Viel stärker aber – so lernen wir in der Paulusschule – ist Gottes Barmherzigkeit. In einer schon damals von Gewalt und Terror beherrschten Welt beruft er Menschen, die an sich alles andere als Vorbilder sind, dazu, allem Unheil die Liebe Christi entgegenzusetzen und die unbändige Hoffnung darauf, dass nicht Sünde und Gottesferne das letzte Wort behalten, sondern Seligkeit und Gemeinschaft mit ihm, der allein machen kann, dass alles gut wird. In dieser Schule nehmen wir wahr, dass wir unser Leben von Anfang an der Barmherzigkeit Gottes zu verdanken haben und denen, die sich von seiner Barmherzigkeit haben anstiften lassen, ohne dass sie groß damit herausgekommen wären.
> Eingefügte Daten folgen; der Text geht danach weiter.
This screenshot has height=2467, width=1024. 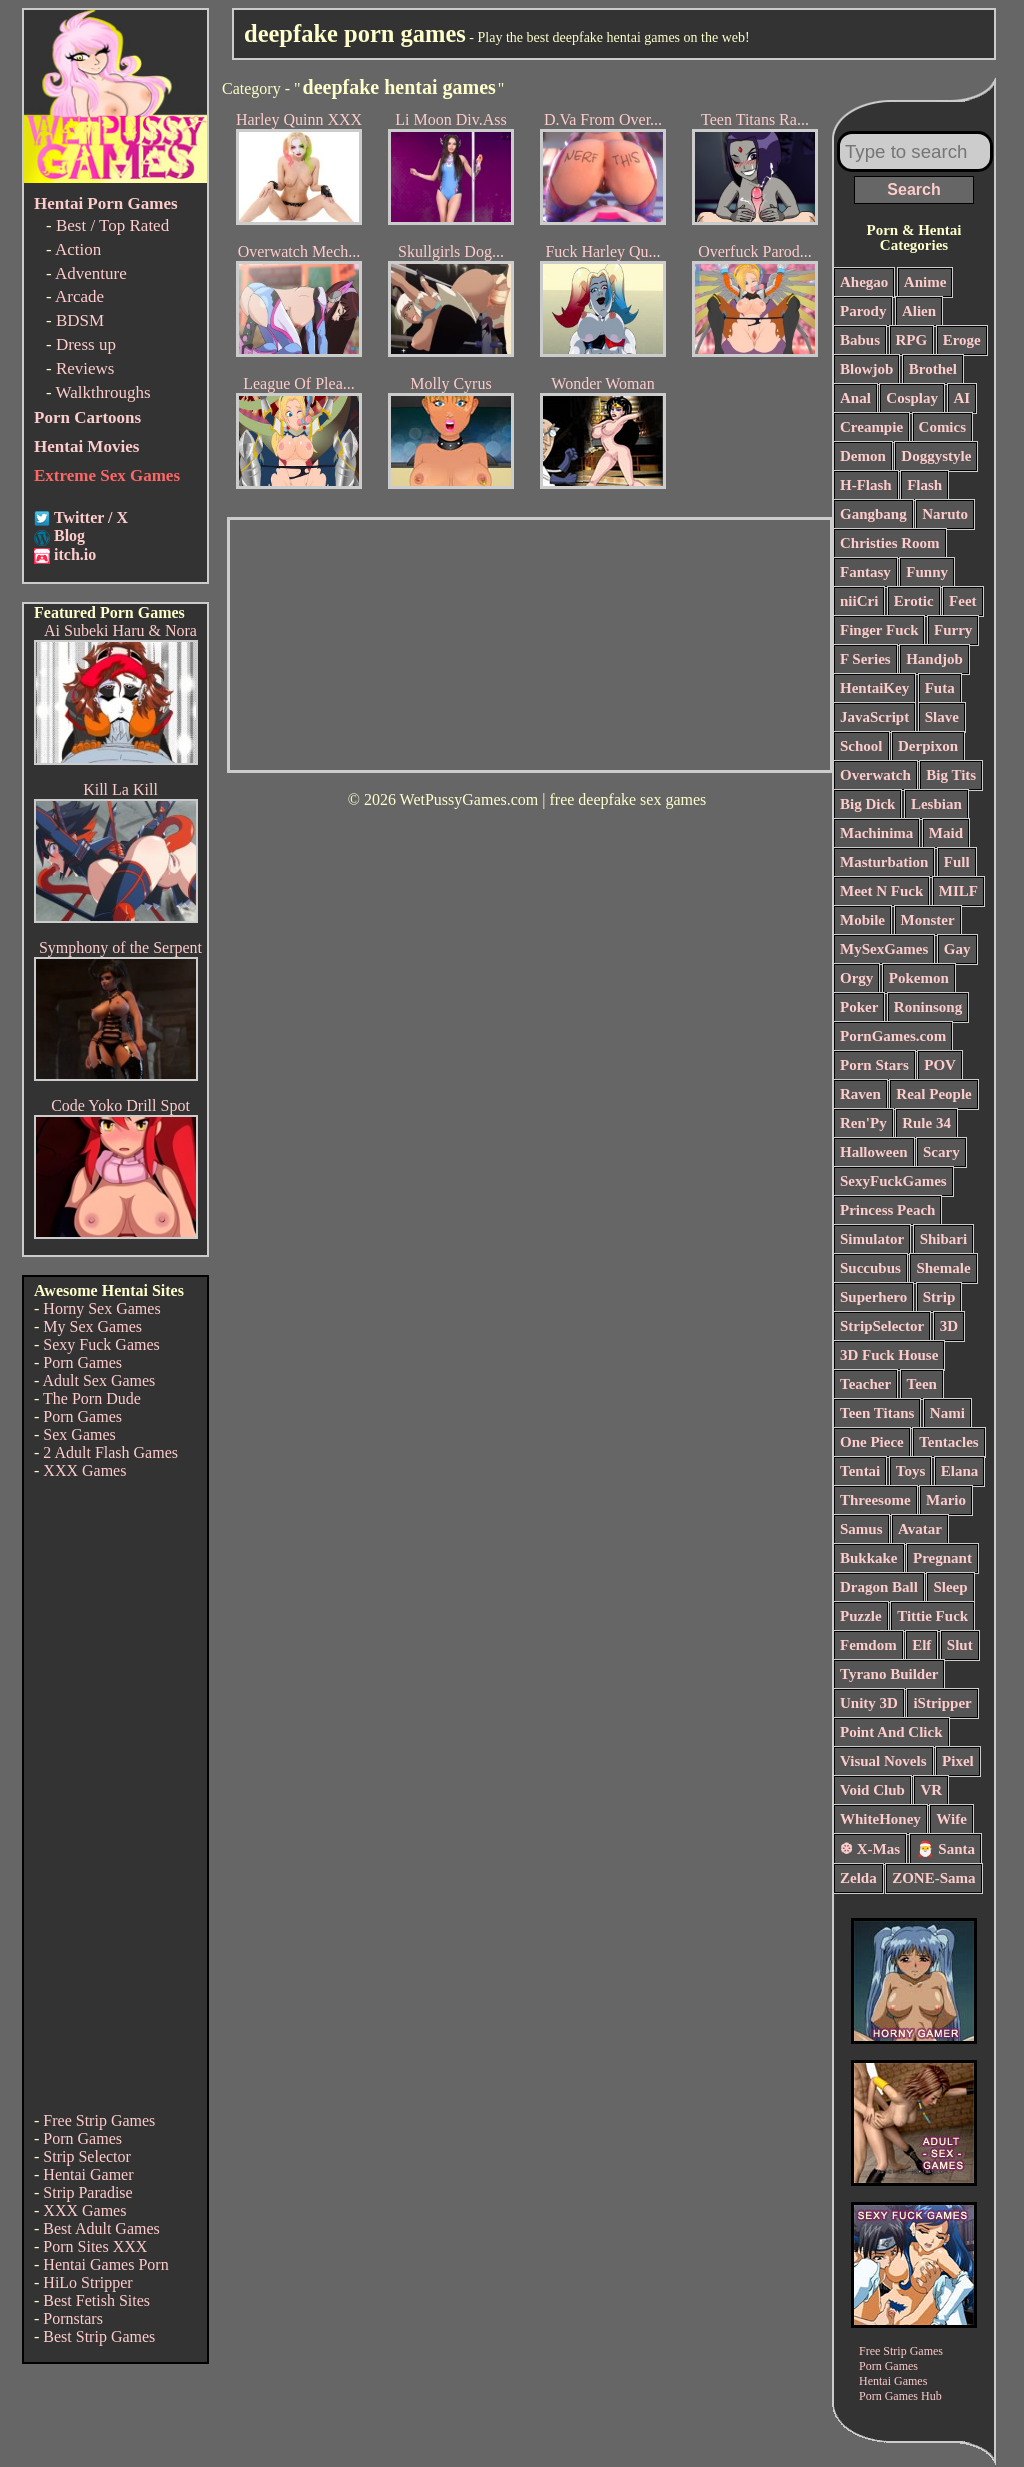 What do you see at coordinates (99, 2336) in the screenshot?
I see `Best Strip Games` at bounding box center [99, 2336].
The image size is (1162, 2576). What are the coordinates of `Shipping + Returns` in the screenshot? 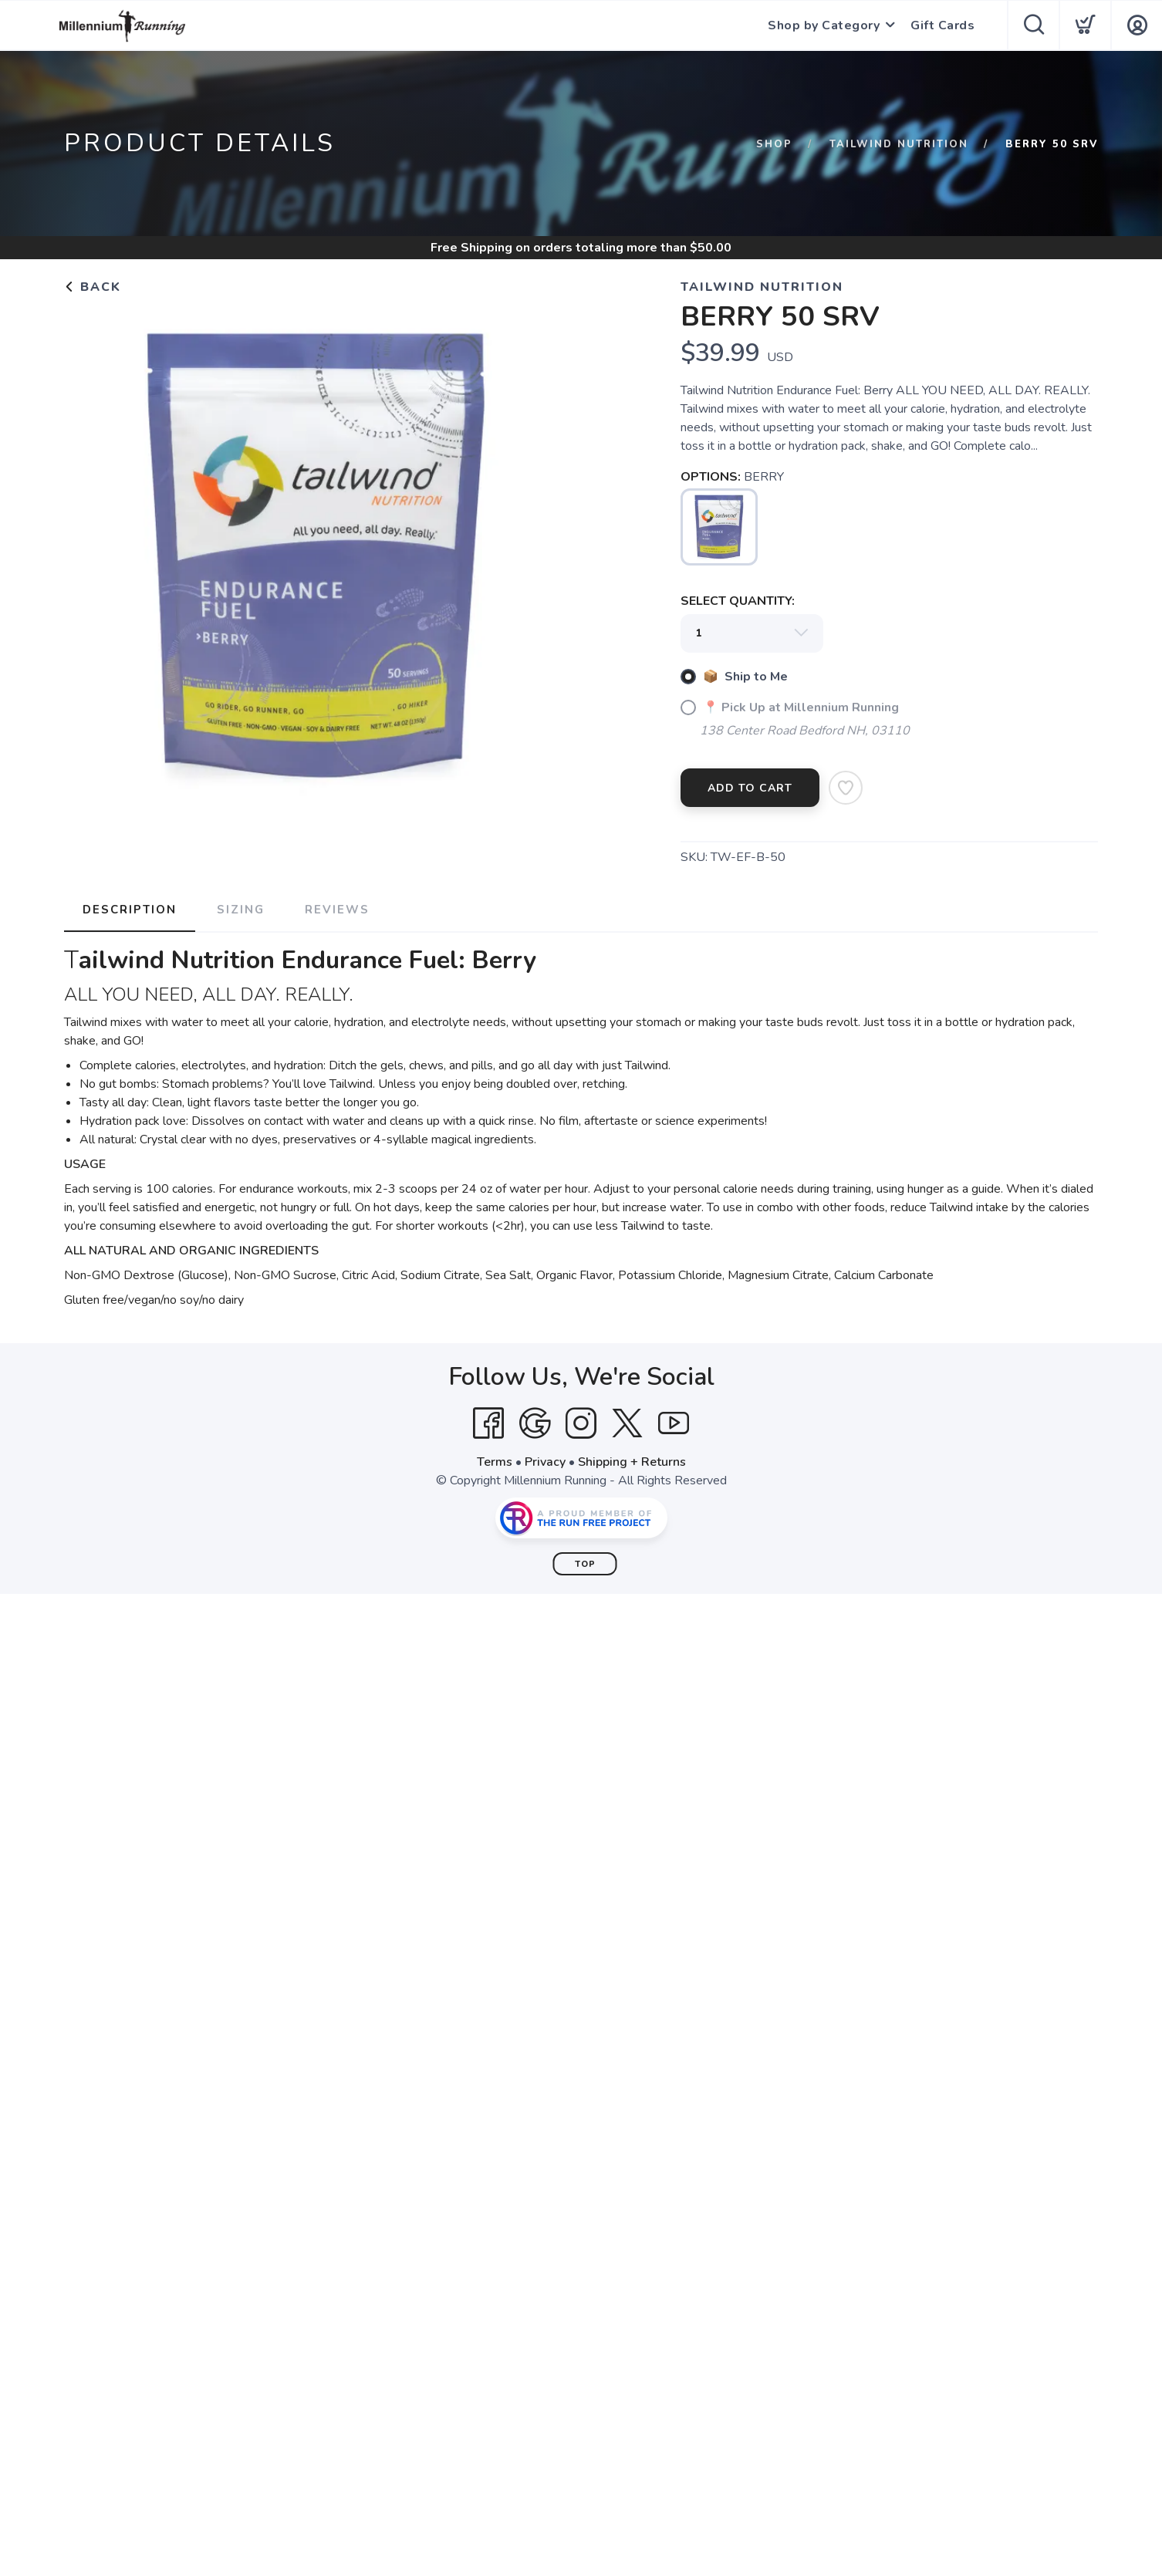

Wie viele Menschen wissen gar nicht, worin sie mir geholfen, mich geprägt und getröstet haben! Und was wäre ich, wenn mir nichts zugetraut worden wäre, wenn mir nicht Aufgaben anvertraut worden wären, die ich noch gar nicht konnte, die ich erst lernen musste, beziehungsweise durfte. So beruht mein – unser – Leben auf Barmherzigkeit. Und wir – Sie und ich – sind noch da, weil Gott uns zutraut, von seiner Barmherzigkeit zu lernen! Amen.